* _WORK REQUEST_: What lines of the data below hold the string "agent"? Copy each one out.

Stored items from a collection
* * * * * * * * *
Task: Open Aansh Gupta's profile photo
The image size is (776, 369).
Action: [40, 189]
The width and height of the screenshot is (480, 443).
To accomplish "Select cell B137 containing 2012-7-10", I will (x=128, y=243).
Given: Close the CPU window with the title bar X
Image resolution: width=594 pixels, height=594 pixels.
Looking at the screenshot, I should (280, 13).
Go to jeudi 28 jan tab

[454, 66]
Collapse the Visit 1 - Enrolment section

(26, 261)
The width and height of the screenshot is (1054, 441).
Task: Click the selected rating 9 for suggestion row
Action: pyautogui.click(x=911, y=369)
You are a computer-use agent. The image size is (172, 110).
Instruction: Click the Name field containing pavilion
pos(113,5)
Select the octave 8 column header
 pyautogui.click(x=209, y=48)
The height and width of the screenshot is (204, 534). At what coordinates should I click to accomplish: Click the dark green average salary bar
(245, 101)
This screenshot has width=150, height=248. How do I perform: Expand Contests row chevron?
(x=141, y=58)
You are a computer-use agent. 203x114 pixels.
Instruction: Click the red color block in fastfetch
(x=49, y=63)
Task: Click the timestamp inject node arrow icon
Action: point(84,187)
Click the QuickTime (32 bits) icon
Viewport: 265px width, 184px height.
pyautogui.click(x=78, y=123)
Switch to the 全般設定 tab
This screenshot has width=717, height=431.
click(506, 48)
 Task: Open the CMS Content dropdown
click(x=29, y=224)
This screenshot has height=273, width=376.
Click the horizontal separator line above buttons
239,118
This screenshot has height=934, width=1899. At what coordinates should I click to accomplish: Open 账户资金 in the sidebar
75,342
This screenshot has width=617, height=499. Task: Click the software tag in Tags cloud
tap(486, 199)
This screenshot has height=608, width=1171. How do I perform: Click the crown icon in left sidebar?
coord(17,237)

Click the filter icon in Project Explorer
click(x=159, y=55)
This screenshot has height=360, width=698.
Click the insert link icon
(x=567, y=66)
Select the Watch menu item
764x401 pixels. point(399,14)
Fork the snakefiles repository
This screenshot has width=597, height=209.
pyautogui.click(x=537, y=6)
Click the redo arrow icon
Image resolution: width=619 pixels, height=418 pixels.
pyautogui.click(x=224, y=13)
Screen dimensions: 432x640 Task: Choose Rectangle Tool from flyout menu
* * * * * * * * *
* _EXERCISE SOLUTION_:
You are a computer-use agent. The image size is (172, 110).
You are a computer-use agent. 203x114 pixels.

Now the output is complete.